» **Sayfa metni**:

━━━

Film yıkamada tutarlı
olun
Bizler
Türkiye de çoğunlukla film banyolarımızı kendimiz yaparız.
İyi pozlamadan sonra filmin en iyi şekilde geliştirilmesi
iyi bir baskıyı garantiler. Bu yüzden geliştirme aşaması
çok çok önemlidir.
Mutlaka
taze gelistirici kullanın. Fiim geliştiricinizde sık sık
marka değişikliği yapmayın.
Bazı
geliştiriciler bazı filmlerle daha iyi anlaşır. Burada bana
tavsiye edilen, filmleri kendi markalarının geliştiricileri
ile yıkamak. Çünki bu geliştiriciler özel olarak bu filmlere
göre yapılmış.
Bazı
fotografcılar da belirli bir filmle kötü sonuçlar verse
bile, ille de aynı geliştiriciyi kullanmakta ısrarlıdır.
Dikkat : başka birisi sizin kötü sonuçlar aldığınız bir
filmde çok iyi sonuçlar alıyorsa, yanlış geliştirici kullanıyor
olabilirsiniz.
Film
banyolarında üreticinin önerdiği geliştirme süreleri, her
zaman en iyi baslangıç noktasıdır. Geliştiricinin önerilen
ısıda olmasına çok dikkat etmek gerekir...Yıkama tankını
boşaltırken dereceyi tekrar ölçecek olursanız, sıcak bir
günde iki dereceye kadar daha fazla, soğuk bir ortamda ise
yine iki dereceye kadar azalmış olduğunu görebilirsiniz.
Bu
durumda sıklıkla 30 saniye ile bir dakika arasında fazla
veya az yıkama sürelerini önerenler olsa da, ben bunu denemenizi
hiç tavsiye etmem. Özellikle kısa süreli banyolarda bir
dakikalık bir hata çok şeyi değiştirebilir. Benim önerim
film tankını, yine kullanılan film banyosunun ısısında su
ile dolu ikinci bir kaba oturtmaktır.
Geliştirme
süresini her zaman aynı şekilde ölçün. Ben tankın dolmasından
itibaren boşaltmaya başlayıncaya kadarki süreyi ölçüyorum.

━━━

» **Çıkarılan satırlar**:
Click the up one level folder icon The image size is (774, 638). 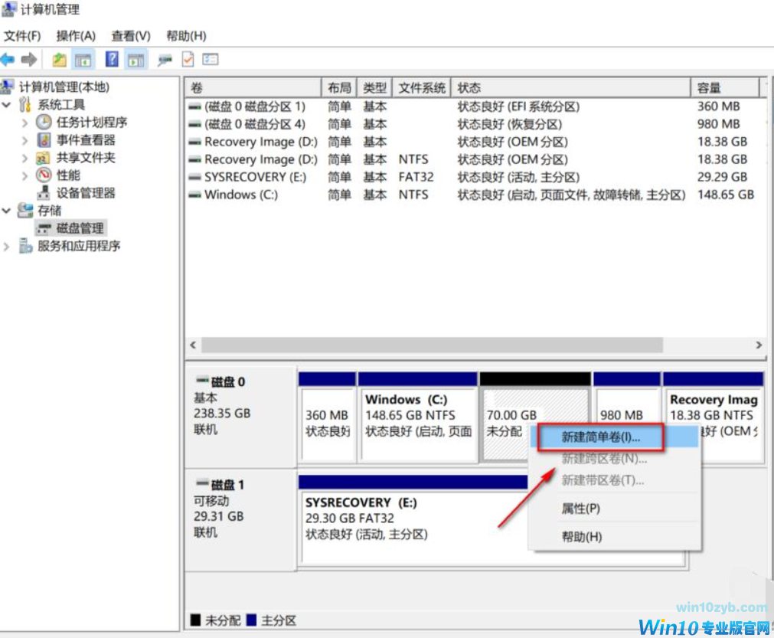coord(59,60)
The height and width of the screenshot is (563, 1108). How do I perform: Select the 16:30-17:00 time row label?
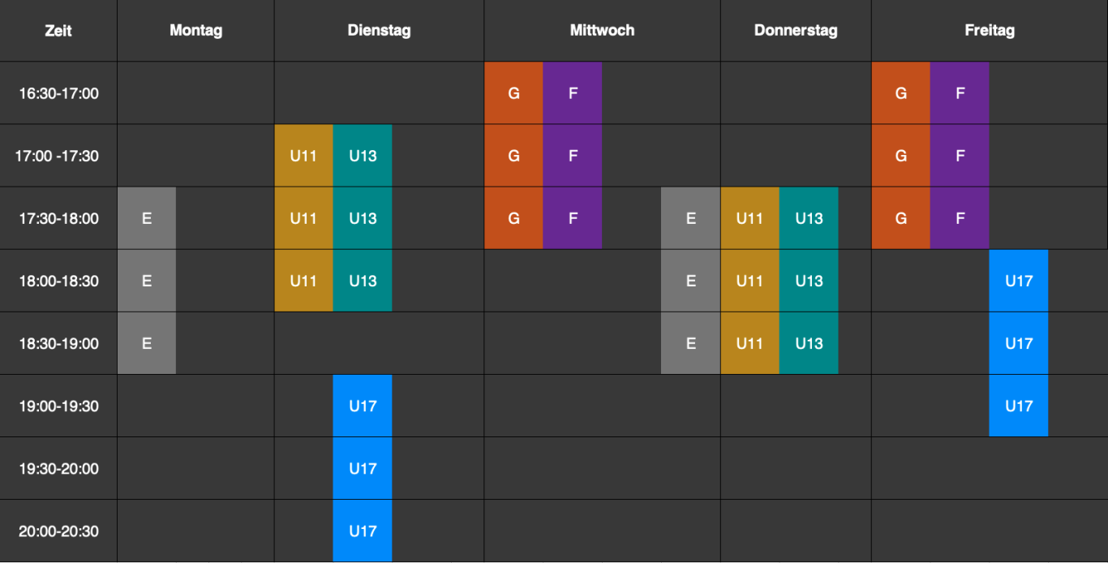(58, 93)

━━━

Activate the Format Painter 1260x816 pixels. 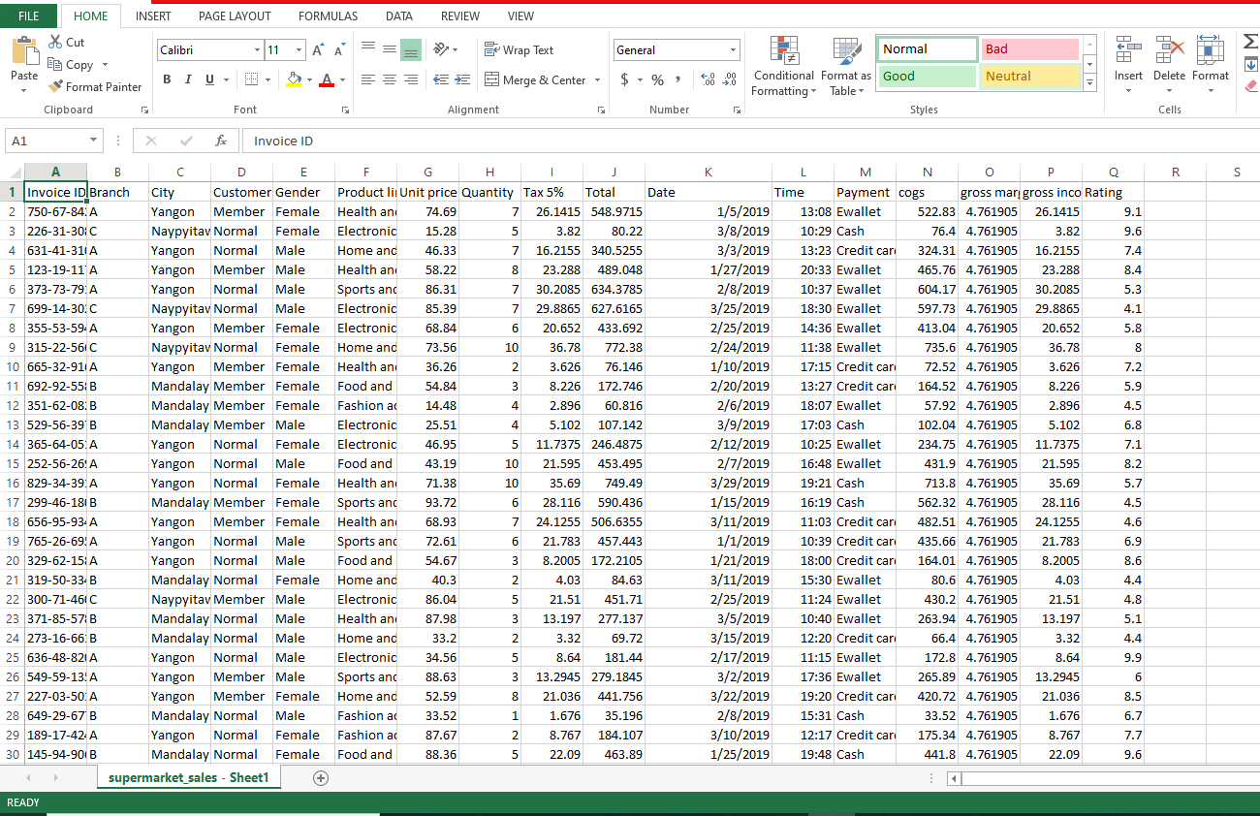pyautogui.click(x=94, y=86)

━━━

» **Verilen görev**:
Film yıkamayla ilgili metinde "Film yıkamada tutarlı" ifadesinden "çok çok önemlidir." ifadesine kadar uzanan kısmı kelimesi kelimesine aktarın.

» **Görev yanıtı**:
Film yıkamada tutarlı
olun
Bizler
Türkiye de çoğunlukla film banyolarımızı kendimiz yaparız.
İyi pozlamadan sonra filmin en iyi şekilde geliştirilmesi
iyi bir baskıyı garantiler. Bu yüzden geliştirme aşaması
çok çok önemlidir.